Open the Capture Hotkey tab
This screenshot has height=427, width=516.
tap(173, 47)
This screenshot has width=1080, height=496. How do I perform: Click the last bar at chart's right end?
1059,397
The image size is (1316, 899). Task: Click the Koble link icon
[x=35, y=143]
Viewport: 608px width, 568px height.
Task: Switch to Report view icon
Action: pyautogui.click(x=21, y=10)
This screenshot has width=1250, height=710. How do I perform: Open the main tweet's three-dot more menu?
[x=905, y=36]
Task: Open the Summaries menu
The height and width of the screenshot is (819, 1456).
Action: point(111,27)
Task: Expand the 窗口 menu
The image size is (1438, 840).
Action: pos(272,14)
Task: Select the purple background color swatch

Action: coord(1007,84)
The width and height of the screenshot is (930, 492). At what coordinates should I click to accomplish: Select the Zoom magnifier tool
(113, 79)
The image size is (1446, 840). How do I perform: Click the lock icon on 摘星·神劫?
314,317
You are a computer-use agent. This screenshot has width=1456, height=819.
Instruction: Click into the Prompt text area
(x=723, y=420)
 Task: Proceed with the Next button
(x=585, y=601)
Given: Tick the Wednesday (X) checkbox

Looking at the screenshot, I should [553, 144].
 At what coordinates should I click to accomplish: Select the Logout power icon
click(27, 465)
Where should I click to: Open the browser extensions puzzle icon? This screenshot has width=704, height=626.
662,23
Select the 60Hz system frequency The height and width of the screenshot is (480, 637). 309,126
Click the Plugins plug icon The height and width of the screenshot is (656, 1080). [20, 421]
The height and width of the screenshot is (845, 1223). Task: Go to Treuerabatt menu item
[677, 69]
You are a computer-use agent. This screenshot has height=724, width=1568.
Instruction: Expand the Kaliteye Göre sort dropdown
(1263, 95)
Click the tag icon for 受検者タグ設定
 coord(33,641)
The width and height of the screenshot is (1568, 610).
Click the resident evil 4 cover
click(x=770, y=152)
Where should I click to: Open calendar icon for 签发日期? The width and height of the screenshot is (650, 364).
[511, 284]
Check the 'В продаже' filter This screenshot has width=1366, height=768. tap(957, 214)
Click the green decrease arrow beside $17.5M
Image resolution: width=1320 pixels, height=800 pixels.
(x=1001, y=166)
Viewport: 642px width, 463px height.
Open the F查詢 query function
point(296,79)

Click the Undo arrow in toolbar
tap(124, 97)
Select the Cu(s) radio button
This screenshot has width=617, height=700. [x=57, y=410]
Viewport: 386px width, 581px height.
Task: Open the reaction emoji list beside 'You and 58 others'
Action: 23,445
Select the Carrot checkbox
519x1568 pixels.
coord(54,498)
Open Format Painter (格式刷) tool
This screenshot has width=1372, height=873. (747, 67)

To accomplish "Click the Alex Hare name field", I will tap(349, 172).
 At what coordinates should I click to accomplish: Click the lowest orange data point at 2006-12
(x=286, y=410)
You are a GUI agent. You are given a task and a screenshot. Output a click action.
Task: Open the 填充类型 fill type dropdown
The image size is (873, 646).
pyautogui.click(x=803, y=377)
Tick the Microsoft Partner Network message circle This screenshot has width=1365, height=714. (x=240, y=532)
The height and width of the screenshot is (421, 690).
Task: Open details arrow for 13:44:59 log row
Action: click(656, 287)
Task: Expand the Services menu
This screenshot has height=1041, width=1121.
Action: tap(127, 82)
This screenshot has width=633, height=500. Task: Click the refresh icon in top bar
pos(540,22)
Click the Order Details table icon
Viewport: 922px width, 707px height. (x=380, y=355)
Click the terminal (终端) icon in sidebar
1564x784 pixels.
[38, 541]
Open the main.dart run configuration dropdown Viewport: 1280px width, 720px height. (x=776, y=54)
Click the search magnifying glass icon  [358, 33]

★ ★ ★ ★ ★

Determine how many lines of the material above contain the string "point", with case taken into account. Give only the number.

3